PROBLEM REQUIREMENTS: Somewhere below, one line contains "Given: Add Crispy Paneer Veg to cart" and a later line contains "Viewport: 1220px width, 2576px height.". Output those two lines and everything between them exactly, and nothing else.

ENTRIES PROVIDED:
• • • • • • •

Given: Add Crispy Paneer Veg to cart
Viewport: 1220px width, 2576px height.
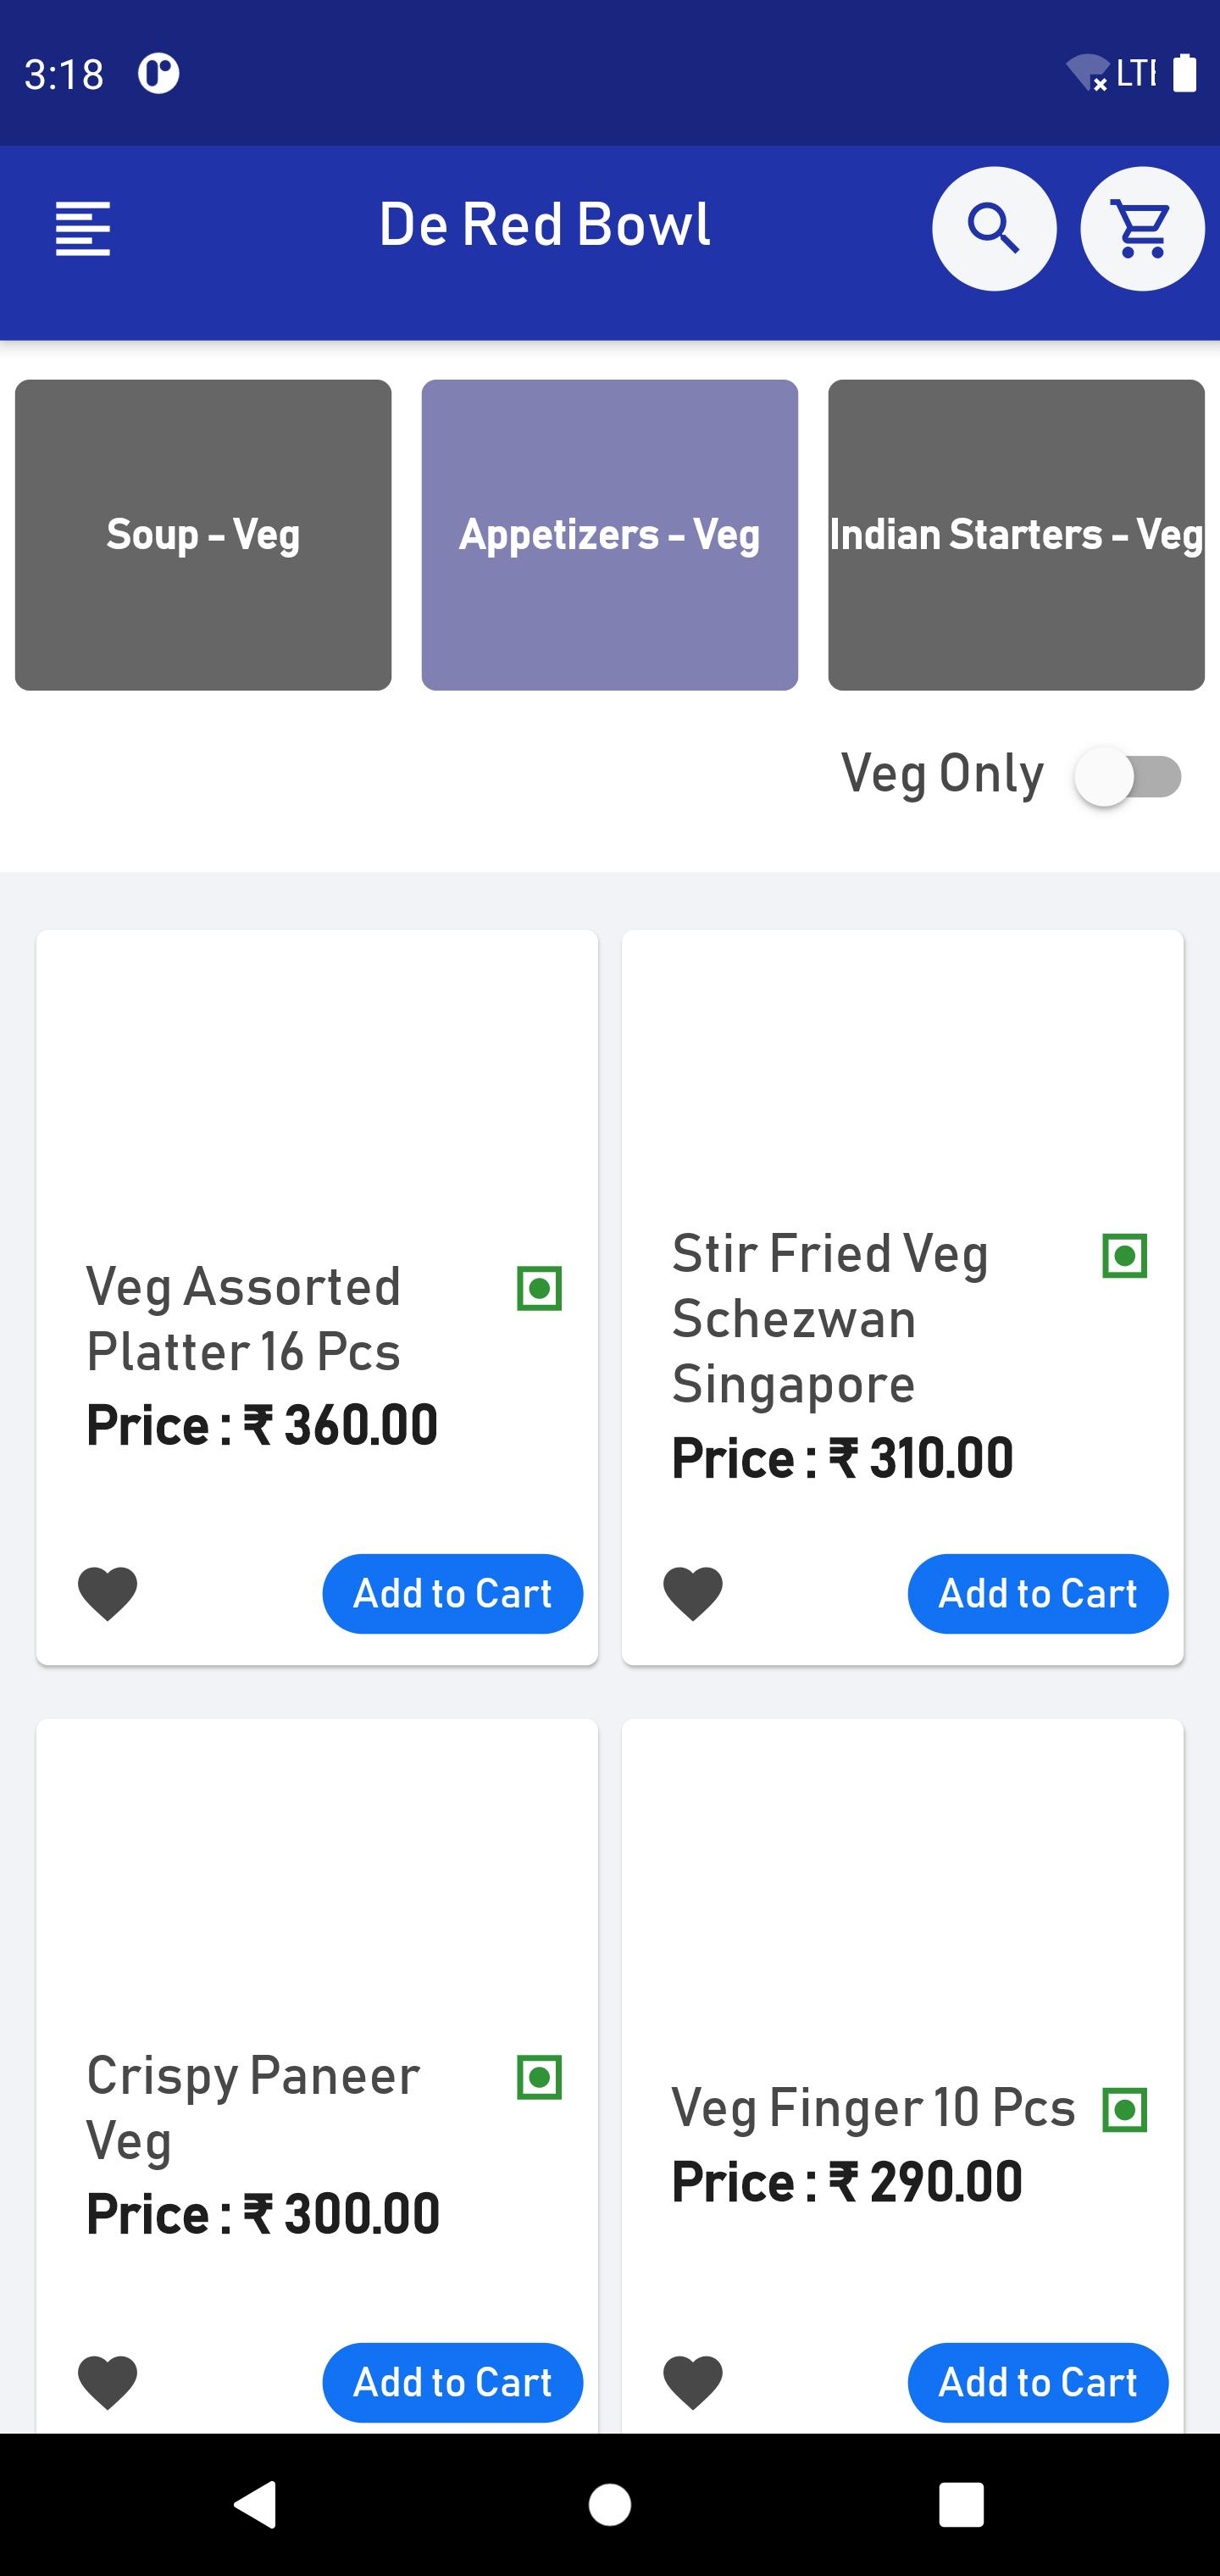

• • • • • • •

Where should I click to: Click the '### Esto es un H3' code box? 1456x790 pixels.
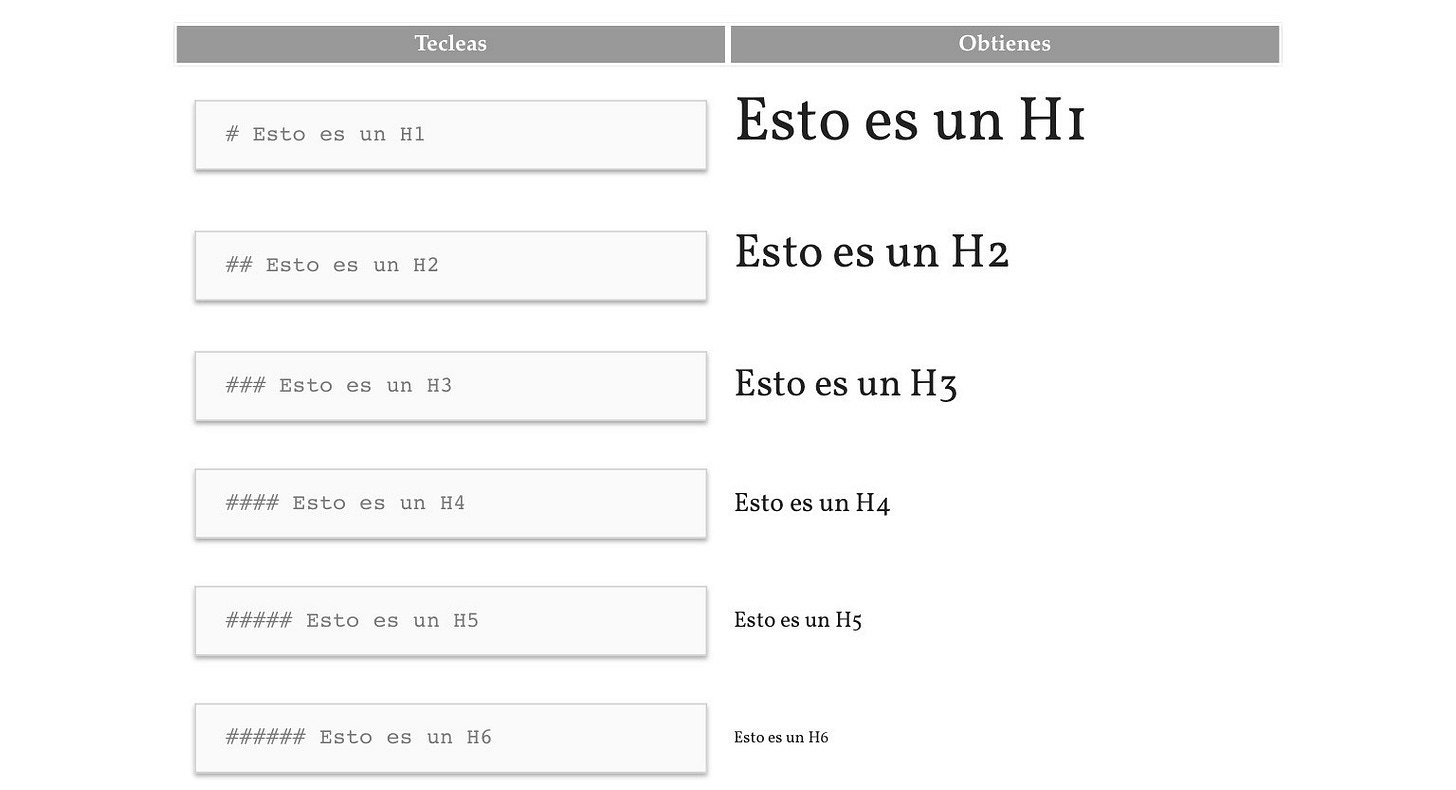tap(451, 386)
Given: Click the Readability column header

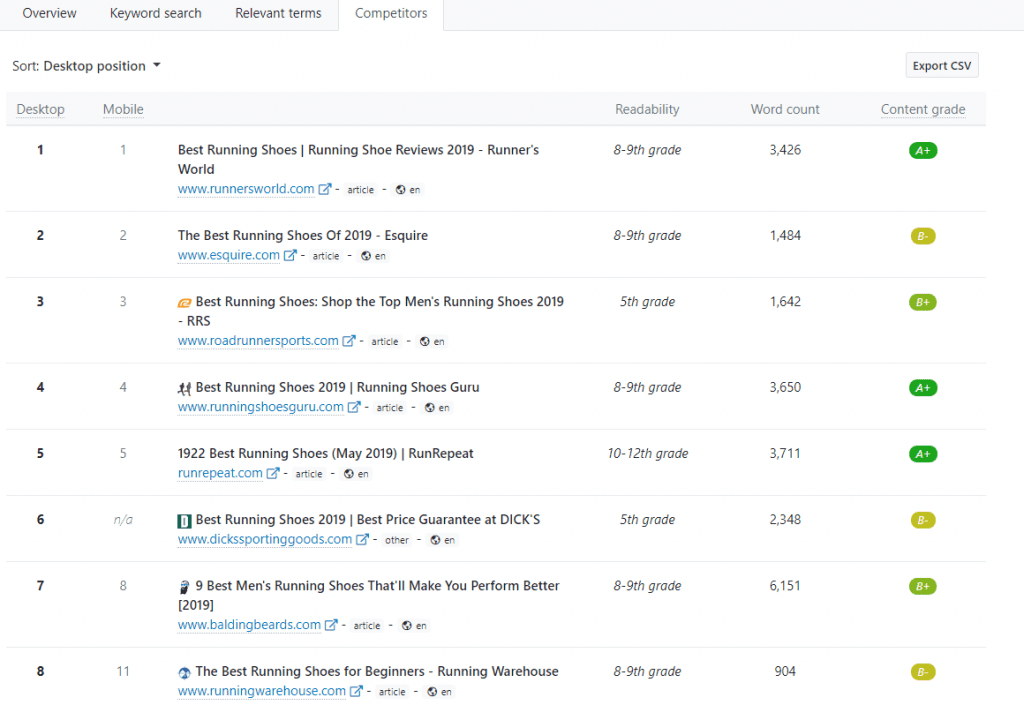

• • • • • • •

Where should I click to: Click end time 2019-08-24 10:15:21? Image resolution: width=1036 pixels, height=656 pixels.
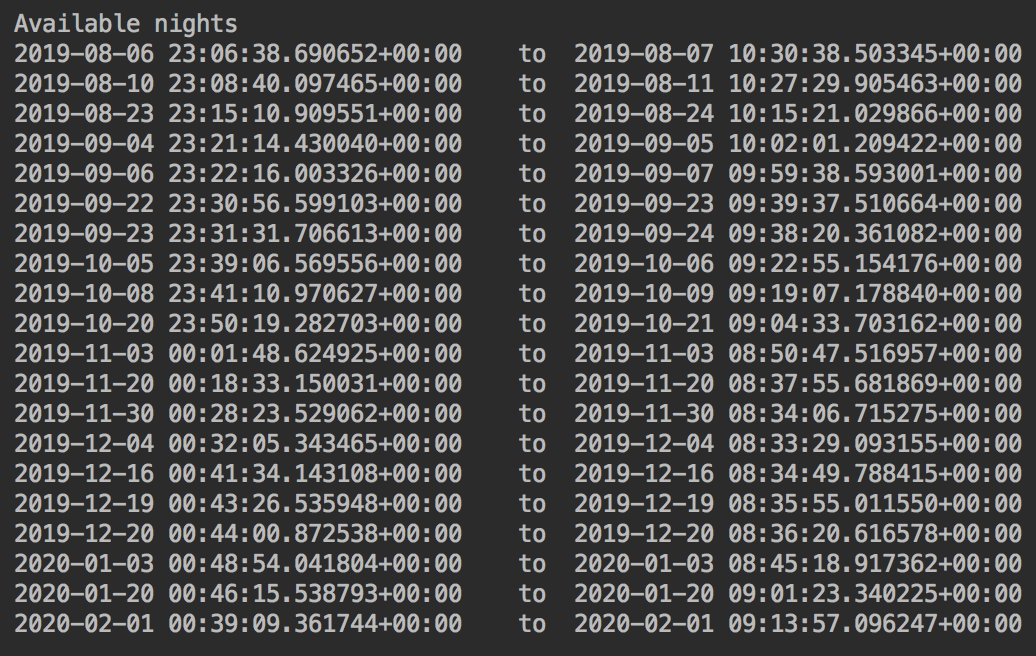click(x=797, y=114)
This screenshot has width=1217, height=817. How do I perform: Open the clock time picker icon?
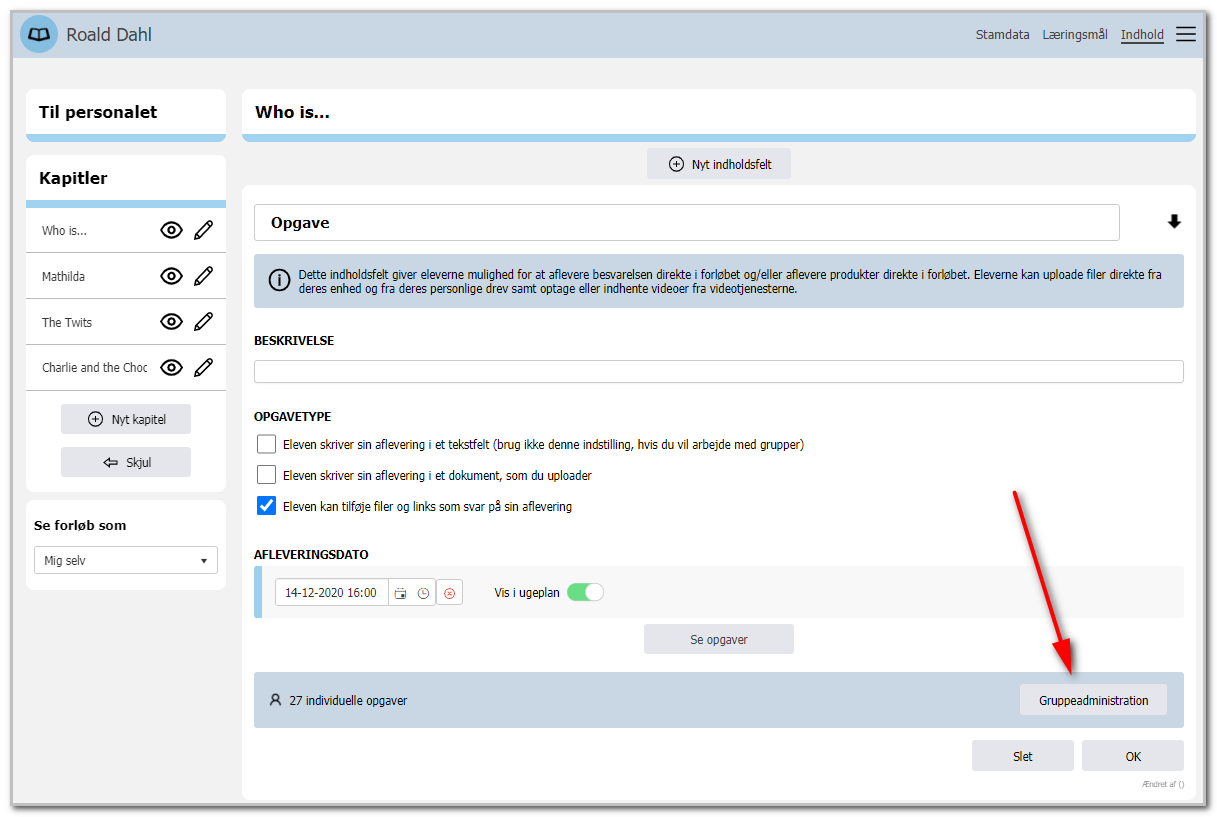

• • • • • • •

WRITTEN ANSWER:
Given: Add Crispy Paneer Veg to cart
Viewport: 1220px width, 2576px height.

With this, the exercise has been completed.